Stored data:

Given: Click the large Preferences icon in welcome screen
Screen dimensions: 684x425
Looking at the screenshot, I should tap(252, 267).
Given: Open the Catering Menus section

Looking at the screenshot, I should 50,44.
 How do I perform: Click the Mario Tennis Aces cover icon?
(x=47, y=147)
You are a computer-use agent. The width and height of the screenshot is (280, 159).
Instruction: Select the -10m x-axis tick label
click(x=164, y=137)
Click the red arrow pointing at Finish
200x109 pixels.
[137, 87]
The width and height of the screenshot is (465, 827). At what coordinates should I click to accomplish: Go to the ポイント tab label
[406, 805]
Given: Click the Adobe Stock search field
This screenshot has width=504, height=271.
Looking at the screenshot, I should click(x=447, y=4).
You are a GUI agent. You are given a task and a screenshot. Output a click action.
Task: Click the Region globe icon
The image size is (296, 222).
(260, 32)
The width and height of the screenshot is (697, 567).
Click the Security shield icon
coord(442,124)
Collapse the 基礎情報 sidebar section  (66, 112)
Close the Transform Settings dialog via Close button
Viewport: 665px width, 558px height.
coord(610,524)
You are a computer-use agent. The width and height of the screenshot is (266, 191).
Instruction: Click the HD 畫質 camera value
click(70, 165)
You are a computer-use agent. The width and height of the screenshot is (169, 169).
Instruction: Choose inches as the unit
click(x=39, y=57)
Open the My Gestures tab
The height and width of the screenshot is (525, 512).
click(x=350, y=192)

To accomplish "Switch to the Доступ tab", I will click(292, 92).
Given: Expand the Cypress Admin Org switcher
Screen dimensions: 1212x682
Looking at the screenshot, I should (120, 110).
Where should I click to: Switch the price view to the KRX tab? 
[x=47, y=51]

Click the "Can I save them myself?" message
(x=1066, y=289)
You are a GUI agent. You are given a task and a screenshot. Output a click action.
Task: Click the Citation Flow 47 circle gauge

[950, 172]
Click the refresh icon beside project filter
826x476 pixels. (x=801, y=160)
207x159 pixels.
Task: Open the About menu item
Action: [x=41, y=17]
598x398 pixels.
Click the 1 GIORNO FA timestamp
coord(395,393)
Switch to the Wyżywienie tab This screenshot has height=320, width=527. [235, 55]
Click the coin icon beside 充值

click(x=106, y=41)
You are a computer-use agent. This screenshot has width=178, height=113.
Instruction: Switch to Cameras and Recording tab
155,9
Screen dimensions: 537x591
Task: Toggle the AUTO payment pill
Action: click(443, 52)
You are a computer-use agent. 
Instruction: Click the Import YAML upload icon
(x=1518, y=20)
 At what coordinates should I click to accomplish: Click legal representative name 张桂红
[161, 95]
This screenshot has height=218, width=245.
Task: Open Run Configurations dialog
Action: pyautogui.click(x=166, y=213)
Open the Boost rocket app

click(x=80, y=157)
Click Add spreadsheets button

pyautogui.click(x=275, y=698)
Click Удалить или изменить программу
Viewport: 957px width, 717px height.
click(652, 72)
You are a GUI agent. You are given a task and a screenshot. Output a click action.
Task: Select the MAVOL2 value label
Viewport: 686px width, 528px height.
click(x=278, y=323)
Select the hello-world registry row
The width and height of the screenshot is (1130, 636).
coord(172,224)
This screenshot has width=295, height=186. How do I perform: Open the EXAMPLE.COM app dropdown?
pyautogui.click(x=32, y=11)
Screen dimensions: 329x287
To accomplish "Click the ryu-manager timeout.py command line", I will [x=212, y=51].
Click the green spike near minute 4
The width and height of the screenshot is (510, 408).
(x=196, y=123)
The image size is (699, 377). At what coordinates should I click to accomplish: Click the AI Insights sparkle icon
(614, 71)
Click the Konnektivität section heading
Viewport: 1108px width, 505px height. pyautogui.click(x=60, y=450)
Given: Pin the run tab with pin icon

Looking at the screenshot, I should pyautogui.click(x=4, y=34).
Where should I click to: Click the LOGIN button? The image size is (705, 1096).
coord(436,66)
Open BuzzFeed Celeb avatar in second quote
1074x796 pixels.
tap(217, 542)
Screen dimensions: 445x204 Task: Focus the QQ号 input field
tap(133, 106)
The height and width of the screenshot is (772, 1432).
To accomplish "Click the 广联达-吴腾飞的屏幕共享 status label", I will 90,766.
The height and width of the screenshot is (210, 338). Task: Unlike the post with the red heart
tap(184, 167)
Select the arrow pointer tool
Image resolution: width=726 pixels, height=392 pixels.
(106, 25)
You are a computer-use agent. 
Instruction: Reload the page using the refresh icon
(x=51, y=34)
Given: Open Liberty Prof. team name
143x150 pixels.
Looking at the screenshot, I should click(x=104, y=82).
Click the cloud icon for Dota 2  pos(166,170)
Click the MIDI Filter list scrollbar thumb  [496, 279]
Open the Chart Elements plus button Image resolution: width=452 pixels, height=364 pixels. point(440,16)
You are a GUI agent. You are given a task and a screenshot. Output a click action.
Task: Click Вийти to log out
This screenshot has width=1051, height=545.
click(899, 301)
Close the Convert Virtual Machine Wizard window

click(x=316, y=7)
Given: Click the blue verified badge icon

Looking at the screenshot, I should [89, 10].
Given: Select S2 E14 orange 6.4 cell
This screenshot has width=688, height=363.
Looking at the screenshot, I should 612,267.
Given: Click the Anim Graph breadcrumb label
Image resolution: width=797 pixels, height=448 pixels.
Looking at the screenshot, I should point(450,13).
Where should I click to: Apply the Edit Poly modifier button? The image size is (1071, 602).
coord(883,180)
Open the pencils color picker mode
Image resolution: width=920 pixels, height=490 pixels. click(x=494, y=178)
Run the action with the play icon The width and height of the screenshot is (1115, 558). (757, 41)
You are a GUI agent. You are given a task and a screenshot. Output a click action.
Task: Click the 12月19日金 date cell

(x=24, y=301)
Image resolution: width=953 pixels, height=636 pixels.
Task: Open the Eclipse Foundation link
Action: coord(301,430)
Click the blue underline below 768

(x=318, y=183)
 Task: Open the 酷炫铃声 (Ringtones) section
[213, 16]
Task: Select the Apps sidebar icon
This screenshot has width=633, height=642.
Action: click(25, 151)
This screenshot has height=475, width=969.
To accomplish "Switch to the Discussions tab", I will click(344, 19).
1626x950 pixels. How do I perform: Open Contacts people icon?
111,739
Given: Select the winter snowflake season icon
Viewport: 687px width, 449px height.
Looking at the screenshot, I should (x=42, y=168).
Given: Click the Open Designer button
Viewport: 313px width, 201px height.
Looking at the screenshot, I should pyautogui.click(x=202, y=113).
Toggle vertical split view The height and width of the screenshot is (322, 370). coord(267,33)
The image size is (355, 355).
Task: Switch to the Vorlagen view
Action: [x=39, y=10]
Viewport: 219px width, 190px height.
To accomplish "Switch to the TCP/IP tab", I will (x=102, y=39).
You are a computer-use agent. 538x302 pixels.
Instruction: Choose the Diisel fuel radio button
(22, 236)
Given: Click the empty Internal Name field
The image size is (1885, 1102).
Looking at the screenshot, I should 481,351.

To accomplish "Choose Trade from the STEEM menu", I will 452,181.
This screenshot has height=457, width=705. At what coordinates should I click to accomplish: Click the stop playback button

-- YOUR ASSIGNMENT --
Return every line from the one holding "1626x950 pixels. How" through the end of the data, exactly as it appears, with both ends kept and nothing else.

-- RESULT --
1626x950 pixels. How do I perform: Open Contacts people icon?
111,739
Given: Select the winter snowflake season icon
Viewport: 687px width, 449px height.
Looking at the screenshot, I should (x=42, y=168).
Given: Click the Open Designer button
Viewport: 313px width, 201px height.
Looking at the screenshot, I should pyautogui.click(x=202, y=113).
Toggle vertical split view The height and width of the screenshot is (322, 370). coord(267,33)
The image size is (355, 355).
Task: Switch to the Vorlagen view
Action: [x=39, y=10]
Viewport: 219px width, 190px height.
To accomplish "Switch to the TCP/IP tab", I will (x=102, y=39).
You are a computer-use agent. 538x302 pixels.
Instruction: Choose the Diisel fuel radio button
(22, 236)
Given: Click the empty Internal Name field
The image size is (1885, 1102).
Looking at the screenshot, I should 481,351.

To accomplish "Choose Trade from the STEEM menu", I will 452,181.
This screenshot has height=457, width=705. At what coordinates should I click to accomplish: Click the stop playback button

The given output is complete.